Знания устаревают точно так же, как одежда
— Но у правительства остается иллюзия, что можно создать список профессий, написать инструкцию каждому...
— Я в такой подход не верю. Но у чиновников своя логика. Она заключается в том, чтобы, во-первых, выполнять поручения вышестоящих чиновников. Во-вторых, они должны что-то придумывать, что могло бы оправдывать их существование. Потому что в противном случае совершенно не понятно, зачем они нужны.

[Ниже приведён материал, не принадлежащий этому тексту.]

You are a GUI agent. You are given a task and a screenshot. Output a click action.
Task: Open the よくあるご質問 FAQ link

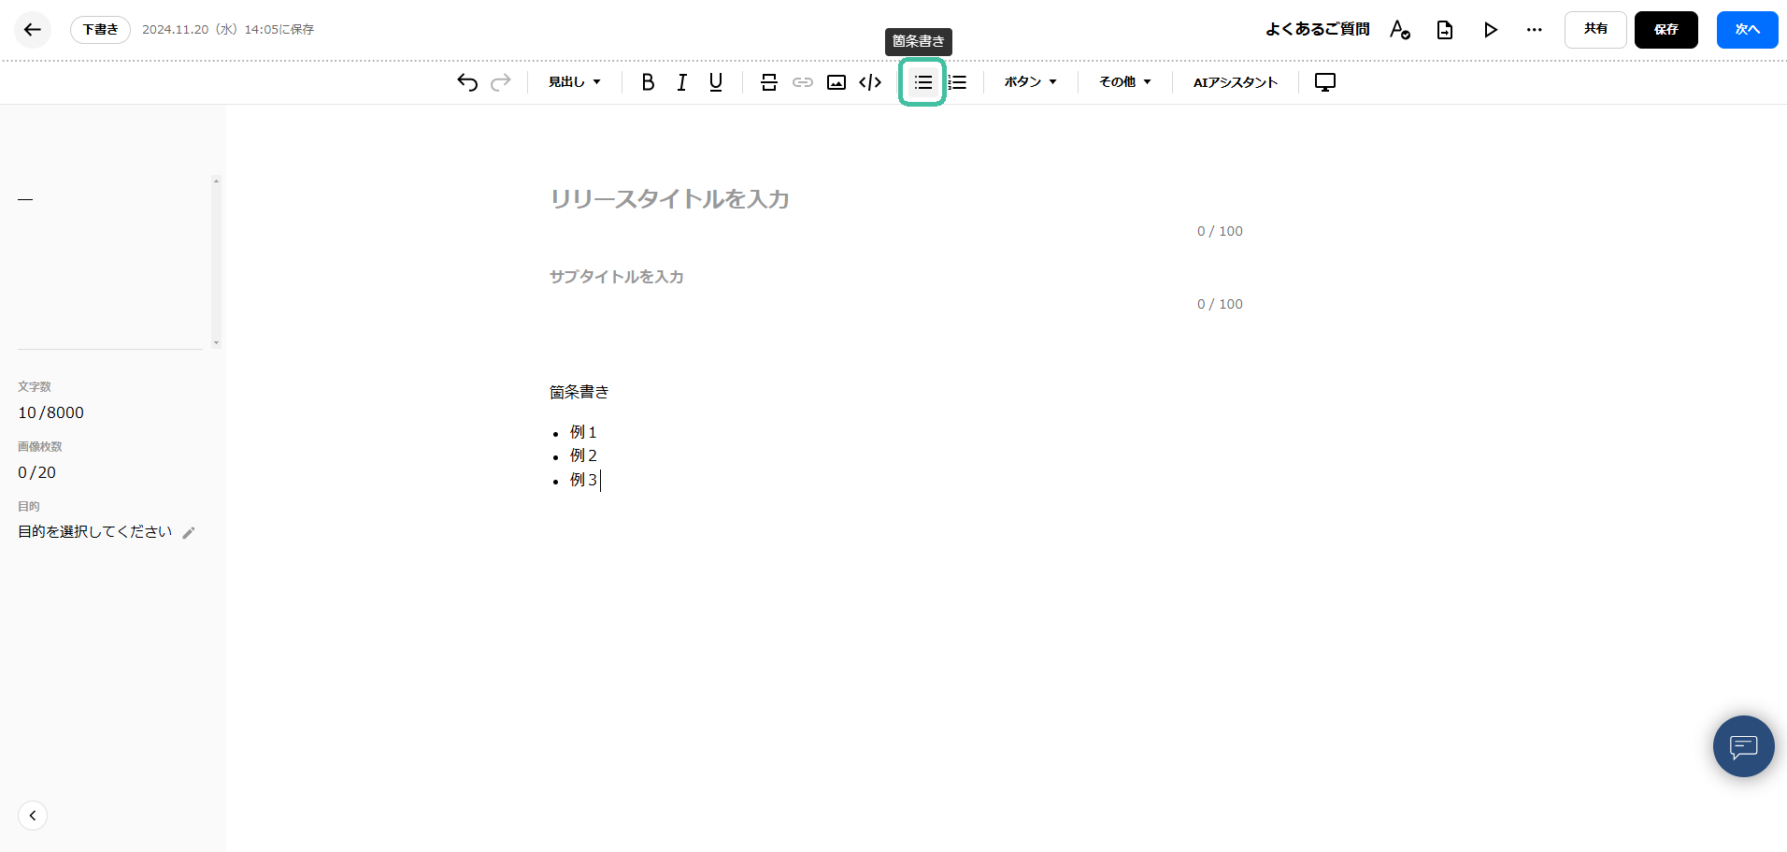(1317, 30)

И чем дороже программа, тем больше аппаратный вес чиновника, отвечающего за нее.
— Получается, что современная образовательная система не совсем отвечает цели обучения востребованных специалистов?
— Понятие «востребованный специалист» очень неопределенное. Оно может включать профессию, но сколько очень хороших специалистов работает не по профессии, изначально полученной в вузе? Оно может включать развитые социальные навыки, способность к самообучению, наличие опыта, который удалось получить после формального обучения. Наконец, это понятие может включать связи, которые и никудышнего работника могут сделать «востребованным специалистом».
— Как вести себя конкретному человеку на рынке труда, чтобы оставаться востребованным?
— Я не готов давать такого рода советы, но у меня есть некоторые личные представления об экономике и образовании. Прежде всего нужны фундаментальные знания, которые не устаревают. Например, знание конкретной технологии может потерять ценность. Если сегодня нет пленочных фотоаппаратов, то умею я проявлять фотопленку или не умею, не имеет никакого значения. Но какие-то принципы физики, которые лежат в основе фотографии, никуда не деваются.
Второе — готовность учиться. Люди должны понимать, что знания устаревают точно так же, как одежда, которую мы носим, как автомобили, на которых мы ездим. И мы считаем нормальным, что одежда, или компьютер, или автомобиль через один-три-пять лет существенно теряют в цене. То же самое происходит с нашими знаниями — значит, мы их должны постоянно пополнять.
И третья вещь — это то, что ничего не дается навсегда. Жизнь страшно динамична. Рынок труда динамичен. Профессии меняются, их содержание меняется, и нужно быть готовым к переменам.
— То есть даже если вы сейчас сидите в теплом месте с хорошей зарплатой, не значит, что завтра...
— Да. Нужно быть готовым к тому, что это теплое место «заморозится» и перестанет кормить. Нужно понимать, что никто, никакое государство, никакие высшие силы никаких вечных гарантий на рынке труда дать не могут.